Jones Cove Farmhouse

Location: Asheville, NC
Type: New Construction

Our clients own an expansive mountain farm property in Buncombe County and wished to build a modern home focused on entertaining friends and hosting their large family. A thoughtful combination of small and large spaces and a variety of connections to the outdoors creates a home our client’s family can live and entertain in for generations to come.

Awards
ASPIRE Design Awards 2024 Merit Award

Sustainable Highlights
• HERS Rating 50 (approximately 50% better than code) and projected to save over $5,000 a year in energy costs
• Geothermal heating and cooling
• Solar-ready roof

To provide the space needed to meet the owners’ needs, the design consists of multiple structures linked together with paths, transparent passages, and breezeways. This solution recalls historic farm properties that have been added to over time. Dividing the home into smaller masses also prevented the house from dominating the landscape. The public and private forms are separated by a glass entry passage and garden courtyard. In the main living space, a two-story window wall overlooks the courtyard and serves as a natural backdrop for the main stair. The garden provides views of the landscape from all 4 sides as well as sun shading from the specimen tree.

Suspended light fixtures provide functional art that gives the right quality of light for the stair and can be viewed from multiple rooms and outdoor spaces.

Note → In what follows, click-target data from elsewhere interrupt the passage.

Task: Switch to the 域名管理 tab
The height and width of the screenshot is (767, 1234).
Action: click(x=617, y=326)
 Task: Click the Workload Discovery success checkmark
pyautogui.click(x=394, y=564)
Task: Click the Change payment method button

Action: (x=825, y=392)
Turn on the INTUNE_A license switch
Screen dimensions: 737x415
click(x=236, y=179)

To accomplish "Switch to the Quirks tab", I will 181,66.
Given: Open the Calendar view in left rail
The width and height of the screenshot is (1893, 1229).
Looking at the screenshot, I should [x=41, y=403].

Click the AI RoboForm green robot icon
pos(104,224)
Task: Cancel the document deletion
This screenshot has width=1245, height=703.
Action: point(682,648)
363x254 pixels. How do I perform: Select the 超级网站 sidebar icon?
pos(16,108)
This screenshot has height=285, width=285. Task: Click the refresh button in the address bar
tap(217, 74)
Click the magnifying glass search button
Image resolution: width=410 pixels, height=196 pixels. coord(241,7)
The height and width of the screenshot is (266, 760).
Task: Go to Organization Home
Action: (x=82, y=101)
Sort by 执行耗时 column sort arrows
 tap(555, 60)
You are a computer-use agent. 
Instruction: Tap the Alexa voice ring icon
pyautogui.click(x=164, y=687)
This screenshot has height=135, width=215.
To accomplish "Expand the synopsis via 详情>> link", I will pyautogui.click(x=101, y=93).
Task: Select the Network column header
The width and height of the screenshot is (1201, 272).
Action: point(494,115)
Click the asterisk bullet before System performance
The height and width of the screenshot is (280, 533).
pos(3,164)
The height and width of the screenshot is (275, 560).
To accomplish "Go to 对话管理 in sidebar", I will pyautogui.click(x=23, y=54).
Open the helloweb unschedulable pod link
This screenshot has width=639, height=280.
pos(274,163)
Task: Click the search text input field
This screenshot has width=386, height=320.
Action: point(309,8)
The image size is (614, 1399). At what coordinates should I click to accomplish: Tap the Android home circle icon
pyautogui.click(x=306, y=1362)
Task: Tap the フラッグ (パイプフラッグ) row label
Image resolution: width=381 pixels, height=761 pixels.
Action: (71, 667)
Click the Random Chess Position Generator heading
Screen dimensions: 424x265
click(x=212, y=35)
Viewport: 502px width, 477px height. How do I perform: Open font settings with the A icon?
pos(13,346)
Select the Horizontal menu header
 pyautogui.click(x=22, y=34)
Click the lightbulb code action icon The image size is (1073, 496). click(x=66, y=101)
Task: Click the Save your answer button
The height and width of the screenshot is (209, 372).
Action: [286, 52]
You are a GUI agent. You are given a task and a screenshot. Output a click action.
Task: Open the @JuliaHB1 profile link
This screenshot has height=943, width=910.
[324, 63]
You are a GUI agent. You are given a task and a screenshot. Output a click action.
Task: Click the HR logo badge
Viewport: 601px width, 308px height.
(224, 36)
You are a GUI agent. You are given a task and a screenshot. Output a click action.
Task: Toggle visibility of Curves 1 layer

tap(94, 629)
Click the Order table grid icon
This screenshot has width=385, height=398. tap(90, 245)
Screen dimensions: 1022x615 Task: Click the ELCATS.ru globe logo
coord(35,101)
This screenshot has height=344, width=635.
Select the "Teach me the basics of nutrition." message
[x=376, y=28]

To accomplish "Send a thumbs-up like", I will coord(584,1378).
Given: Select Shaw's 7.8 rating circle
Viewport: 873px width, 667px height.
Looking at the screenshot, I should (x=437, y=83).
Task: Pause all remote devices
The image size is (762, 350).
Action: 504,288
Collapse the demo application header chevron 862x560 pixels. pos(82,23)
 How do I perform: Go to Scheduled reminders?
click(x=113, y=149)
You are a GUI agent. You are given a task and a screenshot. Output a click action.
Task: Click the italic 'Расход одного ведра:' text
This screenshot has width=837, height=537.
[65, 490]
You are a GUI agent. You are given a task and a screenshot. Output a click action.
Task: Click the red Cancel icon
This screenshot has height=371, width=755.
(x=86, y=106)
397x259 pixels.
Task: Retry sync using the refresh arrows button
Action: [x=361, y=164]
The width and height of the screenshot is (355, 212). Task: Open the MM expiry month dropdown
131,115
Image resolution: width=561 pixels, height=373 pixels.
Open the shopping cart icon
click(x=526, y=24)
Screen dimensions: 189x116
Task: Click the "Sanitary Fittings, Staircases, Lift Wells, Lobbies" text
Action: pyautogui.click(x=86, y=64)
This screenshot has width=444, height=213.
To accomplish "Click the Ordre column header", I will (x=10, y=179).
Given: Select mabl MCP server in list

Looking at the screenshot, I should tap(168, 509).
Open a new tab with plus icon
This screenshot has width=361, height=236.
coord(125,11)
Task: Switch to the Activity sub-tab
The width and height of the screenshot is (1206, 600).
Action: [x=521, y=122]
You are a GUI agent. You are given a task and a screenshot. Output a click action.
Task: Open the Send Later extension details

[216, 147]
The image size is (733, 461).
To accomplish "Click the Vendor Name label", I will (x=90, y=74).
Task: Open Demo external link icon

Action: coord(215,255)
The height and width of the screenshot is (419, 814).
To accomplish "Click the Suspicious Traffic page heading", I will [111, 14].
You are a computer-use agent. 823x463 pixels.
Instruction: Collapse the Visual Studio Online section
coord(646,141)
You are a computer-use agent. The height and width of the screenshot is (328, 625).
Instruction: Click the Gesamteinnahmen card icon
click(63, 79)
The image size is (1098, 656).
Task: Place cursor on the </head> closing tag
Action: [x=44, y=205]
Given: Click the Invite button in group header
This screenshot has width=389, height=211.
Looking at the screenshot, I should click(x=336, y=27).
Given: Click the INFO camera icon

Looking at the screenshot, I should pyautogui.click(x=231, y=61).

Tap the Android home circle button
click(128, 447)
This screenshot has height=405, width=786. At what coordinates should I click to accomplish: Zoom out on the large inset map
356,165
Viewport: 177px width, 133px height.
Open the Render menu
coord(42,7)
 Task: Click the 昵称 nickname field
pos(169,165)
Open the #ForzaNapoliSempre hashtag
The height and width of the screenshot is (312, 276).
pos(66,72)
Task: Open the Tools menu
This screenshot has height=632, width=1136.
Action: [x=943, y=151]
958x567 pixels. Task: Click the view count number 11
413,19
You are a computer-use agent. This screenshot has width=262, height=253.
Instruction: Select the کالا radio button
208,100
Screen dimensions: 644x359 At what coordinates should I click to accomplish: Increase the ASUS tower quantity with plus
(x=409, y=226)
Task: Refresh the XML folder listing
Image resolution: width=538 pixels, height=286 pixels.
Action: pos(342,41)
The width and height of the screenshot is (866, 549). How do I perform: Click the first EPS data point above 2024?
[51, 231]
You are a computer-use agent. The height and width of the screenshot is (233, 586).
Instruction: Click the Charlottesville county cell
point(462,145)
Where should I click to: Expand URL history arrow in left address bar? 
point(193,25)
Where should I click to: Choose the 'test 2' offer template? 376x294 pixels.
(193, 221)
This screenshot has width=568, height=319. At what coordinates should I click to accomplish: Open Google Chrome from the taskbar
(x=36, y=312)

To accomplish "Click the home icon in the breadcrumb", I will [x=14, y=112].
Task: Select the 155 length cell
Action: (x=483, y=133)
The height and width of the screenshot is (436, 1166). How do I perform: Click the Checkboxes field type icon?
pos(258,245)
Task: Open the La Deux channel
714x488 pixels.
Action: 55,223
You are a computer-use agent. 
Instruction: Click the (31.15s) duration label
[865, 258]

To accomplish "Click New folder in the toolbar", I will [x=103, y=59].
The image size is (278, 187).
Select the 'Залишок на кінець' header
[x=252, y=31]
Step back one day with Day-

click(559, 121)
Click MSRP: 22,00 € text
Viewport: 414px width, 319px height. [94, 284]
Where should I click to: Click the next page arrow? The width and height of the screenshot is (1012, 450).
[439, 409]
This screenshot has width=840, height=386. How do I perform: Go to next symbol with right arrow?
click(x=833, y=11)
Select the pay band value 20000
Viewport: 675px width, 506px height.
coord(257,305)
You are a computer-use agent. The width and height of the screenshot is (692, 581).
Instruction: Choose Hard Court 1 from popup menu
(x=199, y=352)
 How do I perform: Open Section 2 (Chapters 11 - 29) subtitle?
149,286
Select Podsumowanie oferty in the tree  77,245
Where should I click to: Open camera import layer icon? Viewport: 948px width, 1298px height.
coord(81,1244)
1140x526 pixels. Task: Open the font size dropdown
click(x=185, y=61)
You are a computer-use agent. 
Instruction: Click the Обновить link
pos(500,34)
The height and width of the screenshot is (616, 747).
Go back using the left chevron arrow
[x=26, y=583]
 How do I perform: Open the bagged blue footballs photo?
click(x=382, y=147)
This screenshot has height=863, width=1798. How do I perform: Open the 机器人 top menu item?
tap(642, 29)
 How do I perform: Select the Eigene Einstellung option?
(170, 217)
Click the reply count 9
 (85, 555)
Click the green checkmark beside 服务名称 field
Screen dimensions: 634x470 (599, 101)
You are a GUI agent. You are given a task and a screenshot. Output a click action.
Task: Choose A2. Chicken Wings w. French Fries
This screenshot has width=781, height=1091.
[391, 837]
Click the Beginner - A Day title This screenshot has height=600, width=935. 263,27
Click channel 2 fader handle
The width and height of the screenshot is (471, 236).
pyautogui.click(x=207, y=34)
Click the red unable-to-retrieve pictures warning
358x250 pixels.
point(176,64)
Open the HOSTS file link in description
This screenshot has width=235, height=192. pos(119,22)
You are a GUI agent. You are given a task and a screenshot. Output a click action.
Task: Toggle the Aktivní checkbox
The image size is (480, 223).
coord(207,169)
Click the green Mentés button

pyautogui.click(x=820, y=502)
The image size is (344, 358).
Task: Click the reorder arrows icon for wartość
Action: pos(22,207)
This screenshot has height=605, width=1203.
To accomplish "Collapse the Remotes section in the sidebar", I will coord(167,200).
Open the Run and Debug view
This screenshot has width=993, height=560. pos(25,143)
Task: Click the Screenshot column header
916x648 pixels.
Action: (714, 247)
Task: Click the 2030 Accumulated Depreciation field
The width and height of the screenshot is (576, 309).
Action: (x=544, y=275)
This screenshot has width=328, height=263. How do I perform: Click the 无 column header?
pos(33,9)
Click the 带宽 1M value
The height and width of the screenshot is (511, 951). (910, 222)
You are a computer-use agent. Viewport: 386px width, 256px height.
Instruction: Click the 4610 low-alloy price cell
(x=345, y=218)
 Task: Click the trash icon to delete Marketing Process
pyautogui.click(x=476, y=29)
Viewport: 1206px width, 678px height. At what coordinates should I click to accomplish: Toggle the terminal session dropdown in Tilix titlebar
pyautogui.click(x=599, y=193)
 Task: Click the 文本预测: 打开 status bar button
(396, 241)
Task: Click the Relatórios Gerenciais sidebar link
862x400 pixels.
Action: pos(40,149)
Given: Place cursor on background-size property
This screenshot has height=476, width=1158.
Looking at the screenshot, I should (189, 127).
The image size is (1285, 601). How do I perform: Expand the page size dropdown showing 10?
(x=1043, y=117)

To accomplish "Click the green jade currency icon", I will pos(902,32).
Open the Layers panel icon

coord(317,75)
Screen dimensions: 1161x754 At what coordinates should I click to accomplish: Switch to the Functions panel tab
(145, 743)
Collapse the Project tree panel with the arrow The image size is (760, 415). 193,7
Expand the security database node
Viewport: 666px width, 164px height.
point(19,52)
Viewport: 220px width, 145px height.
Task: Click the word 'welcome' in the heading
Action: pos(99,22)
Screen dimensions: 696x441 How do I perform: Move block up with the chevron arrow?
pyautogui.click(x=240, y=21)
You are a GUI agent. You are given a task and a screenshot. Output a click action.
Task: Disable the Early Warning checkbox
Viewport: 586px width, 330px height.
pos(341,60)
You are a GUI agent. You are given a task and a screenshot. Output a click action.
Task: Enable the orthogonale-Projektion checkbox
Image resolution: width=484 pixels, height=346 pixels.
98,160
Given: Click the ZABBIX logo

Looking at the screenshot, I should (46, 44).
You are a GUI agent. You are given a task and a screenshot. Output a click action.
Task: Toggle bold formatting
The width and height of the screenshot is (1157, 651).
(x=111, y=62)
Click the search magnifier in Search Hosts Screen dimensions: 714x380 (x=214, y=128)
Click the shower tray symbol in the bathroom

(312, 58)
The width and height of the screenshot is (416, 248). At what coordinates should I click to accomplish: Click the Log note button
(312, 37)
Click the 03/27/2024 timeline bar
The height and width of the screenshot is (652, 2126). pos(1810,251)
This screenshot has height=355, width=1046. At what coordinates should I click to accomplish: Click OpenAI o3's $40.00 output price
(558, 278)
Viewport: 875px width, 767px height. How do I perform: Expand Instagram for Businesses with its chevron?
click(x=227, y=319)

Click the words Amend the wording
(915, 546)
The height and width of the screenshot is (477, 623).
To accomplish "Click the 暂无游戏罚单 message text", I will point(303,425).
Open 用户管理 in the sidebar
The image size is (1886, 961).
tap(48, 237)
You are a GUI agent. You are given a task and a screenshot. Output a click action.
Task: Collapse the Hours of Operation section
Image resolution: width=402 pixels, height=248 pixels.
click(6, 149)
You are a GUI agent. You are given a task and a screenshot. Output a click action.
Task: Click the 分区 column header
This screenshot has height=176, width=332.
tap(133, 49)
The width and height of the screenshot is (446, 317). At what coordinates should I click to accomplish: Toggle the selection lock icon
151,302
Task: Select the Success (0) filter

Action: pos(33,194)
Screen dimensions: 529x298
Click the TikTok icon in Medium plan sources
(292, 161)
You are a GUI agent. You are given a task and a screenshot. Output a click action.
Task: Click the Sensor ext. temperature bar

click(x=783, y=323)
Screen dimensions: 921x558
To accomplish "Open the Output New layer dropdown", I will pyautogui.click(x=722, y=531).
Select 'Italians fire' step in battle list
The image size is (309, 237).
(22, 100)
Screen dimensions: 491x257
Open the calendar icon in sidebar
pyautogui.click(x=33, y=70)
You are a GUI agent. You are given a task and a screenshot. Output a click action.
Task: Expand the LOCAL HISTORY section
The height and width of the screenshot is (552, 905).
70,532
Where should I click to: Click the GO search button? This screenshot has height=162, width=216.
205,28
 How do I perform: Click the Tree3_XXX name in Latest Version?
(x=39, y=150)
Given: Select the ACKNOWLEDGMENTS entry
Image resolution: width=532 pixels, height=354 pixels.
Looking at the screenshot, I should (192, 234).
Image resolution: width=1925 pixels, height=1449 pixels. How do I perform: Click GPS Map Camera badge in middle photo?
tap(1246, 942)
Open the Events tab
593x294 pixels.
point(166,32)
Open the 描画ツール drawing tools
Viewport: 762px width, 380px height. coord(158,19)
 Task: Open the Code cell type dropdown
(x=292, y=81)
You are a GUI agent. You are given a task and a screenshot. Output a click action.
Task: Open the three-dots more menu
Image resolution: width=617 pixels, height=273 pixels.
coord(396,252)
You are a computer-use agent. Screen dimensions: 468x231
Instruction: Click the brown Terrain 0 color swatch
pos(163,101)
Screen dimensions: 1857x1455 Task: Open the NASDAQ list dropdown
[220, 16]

The oak paneled space, affectionately named the Barlor, was designed as an intimate counterpoint to the larger gathering spaces. The corner windows provide a welcoming glow for arriving guests and a vantage point out to the entry, play lawn and pool.

The owners also needed spaces to gather outside. In collaboration with our clients and landscape architect Drake Fowler, we created a sequence of outdoor gathering moments, including a sunset-facing screened porch, a drive doubling as half basketball court, a bocce lawn, and a lawn that connects the main house to a pool.  The pool pavilion is located at the edge of the forest and provides sun, shade, and downhill views of the farm valley.  This space includes an outdoor kitchen, a communal farm table, and a stone fireplace.  A small garden creates an intimate counterpoint to the gathering spaces and provides a landscape buffer between pool activity and the property’s main entrance drive.